* Exercise inputs:
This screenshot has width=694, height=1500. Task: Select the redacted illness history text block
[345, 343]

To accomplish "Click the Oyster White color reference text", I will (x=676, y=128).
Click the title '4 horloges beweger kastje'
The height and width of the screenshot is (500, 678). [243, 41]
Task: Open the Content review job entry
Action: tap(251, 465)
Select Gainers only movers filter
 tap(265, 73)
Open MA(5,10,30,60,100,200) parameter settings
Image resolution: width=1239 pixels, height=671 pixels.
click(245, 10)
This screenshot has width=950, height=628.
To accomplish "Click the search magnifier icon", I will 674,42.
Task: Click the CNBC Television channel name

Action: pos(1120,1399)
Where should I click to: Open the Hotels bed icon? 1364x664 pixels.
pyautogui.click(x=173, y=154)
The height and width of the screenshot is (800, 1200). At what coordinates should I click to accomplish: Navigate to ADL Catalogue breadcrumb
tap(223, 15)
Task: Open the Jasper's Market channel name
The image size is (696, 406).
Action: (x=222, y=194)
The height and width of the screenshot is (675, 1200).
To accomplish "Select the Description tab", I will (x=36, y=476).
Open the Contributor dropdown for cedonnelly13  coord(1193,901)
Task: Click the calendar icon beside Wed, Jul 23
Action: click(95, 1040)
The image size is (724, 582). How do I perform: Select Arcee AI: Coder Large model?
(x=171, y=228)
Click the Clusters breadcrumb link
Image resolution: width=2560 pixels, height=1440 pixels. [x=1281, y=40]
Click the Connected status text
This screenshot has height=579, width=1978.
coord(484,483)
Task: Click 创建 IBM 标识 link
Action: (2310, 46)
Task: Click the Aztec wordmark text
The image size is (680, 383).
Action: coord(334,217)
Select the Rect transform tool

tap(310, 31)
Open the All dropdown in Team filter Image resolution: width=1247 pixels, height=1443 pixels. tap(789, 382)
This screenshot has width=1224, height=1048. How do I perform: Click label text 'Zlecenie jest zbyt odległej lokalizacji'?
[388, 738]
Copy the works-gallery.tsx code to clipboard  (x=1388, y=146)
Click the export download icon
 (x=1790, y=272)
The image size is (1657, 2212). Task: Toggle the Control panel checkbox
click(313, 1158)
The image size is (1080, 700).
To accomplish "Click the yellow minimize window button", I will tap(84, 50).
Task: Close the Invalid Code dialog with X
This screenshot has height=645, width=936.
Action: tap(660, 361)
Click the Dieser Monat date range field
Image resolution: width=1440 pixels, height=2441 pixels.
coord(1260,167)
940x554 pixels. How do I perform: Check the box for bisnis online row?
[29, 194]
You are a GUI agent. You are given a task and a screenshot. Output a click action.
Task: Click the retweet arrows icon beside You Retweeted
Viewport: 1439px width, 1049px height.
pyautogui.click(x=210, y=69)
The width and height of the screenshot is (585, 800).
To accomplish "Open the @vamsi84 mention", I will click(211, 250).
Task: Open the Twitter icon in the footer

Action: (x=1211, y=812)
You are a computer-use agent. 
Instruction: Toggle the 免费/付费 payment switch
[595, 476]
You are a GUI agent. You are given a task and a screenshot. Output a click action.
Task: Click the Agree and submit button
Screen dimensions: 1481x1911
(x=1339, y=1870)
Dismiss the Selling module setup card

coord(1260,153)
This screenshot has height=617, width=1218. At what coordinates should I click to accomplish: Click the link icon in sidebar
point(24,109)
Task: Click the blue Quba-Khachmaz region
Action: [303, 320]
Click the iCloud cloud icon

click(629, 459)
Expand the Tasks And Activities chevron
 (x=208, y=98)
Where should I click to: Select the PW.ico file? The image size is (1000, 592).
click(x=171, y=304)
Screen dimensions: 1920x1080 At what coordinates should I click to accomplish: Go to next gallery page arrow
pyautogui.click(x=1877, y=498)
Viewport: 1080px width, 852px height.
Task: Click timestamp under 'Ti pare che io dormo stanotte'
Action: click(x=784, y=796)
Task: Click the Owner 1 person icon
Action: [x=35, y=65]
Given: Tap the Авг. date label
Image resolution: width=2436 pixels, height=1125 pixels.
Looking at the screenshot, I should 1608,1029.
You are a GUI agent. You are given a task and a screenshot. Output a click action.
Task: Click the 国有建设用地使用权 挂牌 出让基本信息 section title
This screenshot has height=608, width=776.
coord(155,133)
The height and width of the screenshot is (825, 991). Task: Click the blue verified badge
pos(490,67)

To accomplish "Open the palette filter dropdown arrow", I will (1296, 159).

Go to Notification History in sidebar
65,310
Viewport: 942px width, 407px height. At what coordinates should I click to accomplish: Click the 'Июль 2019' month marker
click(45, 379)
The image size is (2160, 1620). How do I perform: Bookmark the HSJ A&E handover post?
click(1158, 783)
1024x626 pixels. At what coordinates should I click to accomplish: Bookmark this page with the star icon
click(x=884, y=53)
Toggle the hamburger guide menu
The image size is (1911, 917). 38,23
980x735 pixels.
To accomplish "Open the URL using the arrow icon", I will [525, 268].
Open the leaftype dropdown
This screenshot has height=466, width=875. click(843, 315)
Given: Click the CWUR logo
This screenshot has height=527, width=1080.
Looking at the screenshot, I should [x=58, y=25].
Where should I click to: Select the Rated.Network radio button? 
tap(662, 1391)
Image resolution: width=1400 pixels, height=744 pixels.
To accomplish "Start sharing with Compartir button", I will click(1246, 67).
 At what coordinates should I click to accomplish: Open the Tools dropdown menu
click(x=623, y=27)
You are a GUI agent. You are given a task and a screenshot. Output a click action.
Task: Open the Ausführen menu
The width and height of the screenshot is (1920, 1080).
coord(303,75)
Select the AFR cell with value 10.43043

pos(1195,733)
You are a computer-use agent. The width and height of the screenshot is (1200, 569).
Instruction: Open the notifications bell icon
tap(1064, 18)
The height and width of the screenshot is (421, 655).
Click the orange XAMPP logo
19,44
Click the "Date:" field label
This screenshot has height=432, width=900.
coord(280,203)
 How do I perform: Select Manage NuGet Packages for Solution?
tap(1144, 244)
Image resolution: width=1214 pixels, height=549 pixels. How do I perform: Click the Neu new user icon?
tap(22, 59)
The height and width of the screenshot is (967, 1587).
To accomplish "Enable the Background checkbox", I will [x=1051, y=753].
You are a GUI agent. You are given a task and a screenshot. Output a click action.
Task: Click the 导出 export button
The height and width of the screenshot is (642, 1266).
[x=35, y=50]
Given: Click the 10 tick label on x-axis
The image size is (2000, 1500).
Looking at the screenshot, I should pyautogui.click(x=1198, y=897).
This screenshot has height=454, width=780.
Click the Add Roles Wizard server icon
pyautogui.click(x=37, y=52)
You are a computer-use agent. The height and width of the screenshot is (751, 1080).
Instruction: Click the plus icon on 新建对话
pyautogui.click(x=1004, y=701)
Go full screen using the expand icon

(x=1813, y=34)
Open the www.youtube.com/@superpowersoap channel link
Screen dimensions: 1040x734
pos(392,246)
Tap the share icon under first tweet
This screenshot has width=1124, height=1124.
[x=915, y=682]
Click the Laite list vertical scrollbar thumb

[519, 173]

* What the task requires: Copy the listing above line for line, without changing anything.

* Written response:
This screenshot has width=694, height=1500. Task: Select the redacted illness history text block
[345, 343]

To accomplish "Click the Oyster White color reference text", I will (x=676, y=128).
Click the title '4 horloges beweger kastje'
The height and width of the screenshot is (500, 678). [243, 41]
Task: Open the Content review job entry
Action: tap(251, 465)
Select Gainers only movers filter
 tap(265, 73)
Open MA(5,10,30,60,100,200) parameter settings
Image resolution: width=1239 pixels, height=671 pixels.
click(245, 10)
This screenshot has width=950, height=628.
To accomplish "Click the search magnifier icon", I will 674,42.
Task: Click the CNBC Television channel name

Action: pos(1120,1399)
Where should I click to: Open the Hotels bed icon? 1364x664 pixels.
pyautogui.click(x=173, y=154)
The height and width of the screenshot is (800, 1200). At what coordinates should I click to accomplish: Navigate to ADL Catalogue breadcrumb
tap(223, 15)
Task: Open the Jasper's Market channel name
The image size is (696, 406).
Action: (x=222, y=194)
The height and width of the screenshot is (675, 1200).
To accomplish "Select the Description tab", I will (x=36, y=476).
Open the Contributor dropdown for cedonnelly13  coord(1193,901)
Task: Click the calendar icon beside Wed, Jul 23
Action: click(95, 1040)
The image size is (724, 582). How do I perform: Select Arcee AI: Coder Large model?
(x=171, y=228)
Click the Clusters breadcrumb link
Image resolution: width=2560 pixels, height=1440 pixels. [x=1281, y=40]
Click the Connected status text
This screenshot has height=579, width=1978.
coord(484,483)
Task: Click 创建 IBM 标识 link
Action: (2310, 46)
Task: Click the Aztec wordmark text
The image size is (680, 383).
Action: coord(334,217)
Select the Rect transform tool

tap(310, 31)
Open the All dropdown in Team filter Image resolution: width=1247 pixels, height=1443 pixels. tap(789, 382)
This screenshot has width=1224, height=1048. How do I perform: Click label text 'Zlecenie jest zbyt odległej lokalizacji'?
[388, 738]
Copy the works-gallery.tsx code to clipboard  (x=1388, y=146)
Click the export download icon
 (x=1790, y=272)
The image size is (1657, 2212). Task: Toggle the Control panel checkbox
click(313, 1158)
The image size is (1080, 700).
To accomplish "Click the yellow minimize window button", I will tap(84, 50).
Task: Close the Invalid Code dialog with X
This screenshot has height=645, width=936.
Action: tap(660, 361)
Click the Dieser Monat date range field
Image resolution: width=1440 pixels, height=2441 pixels.
coord(1260,167)
940x554 pixels. How do I perform: Check the box for bisnis online row?
[29, 194]
You are a GUI agent. You are given a task and a screenshot. Output a click action.
Task: Click the retweet arrows icon beside You Retweeted
Viewport: 1439px width, 1049px height.
pyautogui.click(x=210, y=69)
The width and height of the screenshot is (585, 800).
To accomplish "Open the @vamsi84 mention", I will click(211, 250).
Task: Open the Twitter icon in the footer

Action: (x=1211, y=812)
You are a computer-use agent. 
Instruction: Toggle the 免费/付费 payment switch
[595, 476]
You are a GUI agent. You are given a task and a screenshot. Output a click action.
Task: Click the Agree and submit button
Screen dimensions: 1481x1911
(x=1339, y=1870)
Dismiss the Selling module setup card

coord(1260,153)
This screenshot has height=617, width=1218. At what coordinates should I click to accomplish: Click the link icon in sidebar
point(24,109)
Task: Click the blue Quba-Khachmaz region
Action: [303, 320]
Click the iCloud cloud icon

click(629, 459)
Expand the Tasks And Activities chevron
 (x=208, y=98)
Where should I click to: Select the PW.ico file? The image size is (1000, 592).
click(x=171, y=304)
Screen dimensions: 1920x1080 At what coordinates should I click to accomplish: Go to next gallery page arrow
pyautogui.click(x=1877, y=498)
Viewport: 1080px width, 852px height.
Task: Click timestamp under 'Ti pare che io dormo stanotte'
Action: click(x=784, y=796)
Task: Click the Owner 1 person icon
Action: [x=35, y=65]
Given: Tap the Авг. date label
Image resolution: width=2436 pixels, height=1125 pixels.
Looking at the screenshot, I should 1608,1029.
You are a GUI agent. You are given a task and a screenshot. Output a click action.
Task: Click the 国有建设用地使用权 挂牌 出让基本信息 section title
This screenshot has height=608, width=776.
coord(155,133)
The height and width of the screenshot is (825, 991). Task: Click the blue verified badge
pos(490,67)

To accomplish "Open the palette filter dropdown arrow", I will (1296, 159).

Go to Notification History in sidebar
65,310
Viewport: 942px width, 407px height. At what coordinates should I click to accomplish: Click the 'Июль 2019' month marker
click(45, 379)
The image size is (2160, 1620). How do I perform: Bookmark the HSJ A&E handover post?
click(1158, 783)
1024x626 pixels. At what coordinates should I click to accomplish: Bookmark this page with the star icon
click(x=884, y=53)
Toggle the hamburger guide menu
The image size is (1911, 917). 38,23
980x735 pixels.
To accomplish "Open the URL using the arrow icon", I will [525, 268].
Open the leaftype dropdown
This screenshot has height=466, width=875. click(843, 315)
Given: Click the CWUR logo
This screenshot has height=527, width=1080.
Looking at the screenshot, I should [x=58, y=25].
Where should I click to: Select the Rated.Network radio button? 
tap(662, 1391)
Image resolution: width=1400 pixels, height=744 pixels.
To accomplish "Start sharing with Compartir button", I will click(1246, 67).
 At what coordinates should I click to accomplish: Open the Tools dropdown menu
click(x=623, y=27)
You are a GUI agent. You are given a task and a screenshot. Output a click action.
Task: Open the Ausführen menu
The width and height of the screenshot is (1920, 1080).
coord(303,75)
Select the AFR cell with value 10.43043

pos(1195,733)
You are a computer-use agent. The width and height of the screenshot is (1200, 569).
Instruction: Open the notifications bell icon
tap(1064, 18)
The height and width of the screenshot is (421, 655).
Click the orange XAMPP logo
19,44
Click the "Date:" field label
This screenshot has height=432, width=900.
coord(280,203)
 How do I perform: Select Manage NuGet Packages for Solution?
tap(1144, 244)
Image resolution: width=1214 pixels, height=549 pixels. How do I perform: Click the Neu new user icon?
tap(22, 59)
The height and width of the screenshot is (967, 1587).
To accomplish "Enable the Background checkbox", I will [x=1051, y=753].
You are a GUI agent. You are given a task and a screenshot. Output a click action.
Task: Click the 导出 export button
The height and width of the screenshot is (642, 1266).
[x=35, y=50]
Given: Click the 10 tick label on x-axis
The image size is (2000, 1500).
Looking at the screenshot, I should pyautogui.click(x=1198, y=897).
This screenshot has height=454, width=780.
Click the Add Roles Wizard server icon
pyautogui.click(x=37, y=52)
You are a computer-use agent. The height and width of the screenshot is (751, 1080).
Instruction: Click the plus icon on 新建对话
pyautogui.click(x=1004, y=701)
Go full screen using the expand icon

(x=1813, y=34)
Open the www.youtube.com/@superpowersoap channel link
Screen dimensions: 1040x734
pos(392,246)
Tap the share icon under first tweet
This screenshot has width=1124, height=1124.
[x=915, y=682]
Click the Laite list vertical scrollbar thumb

[519, 173]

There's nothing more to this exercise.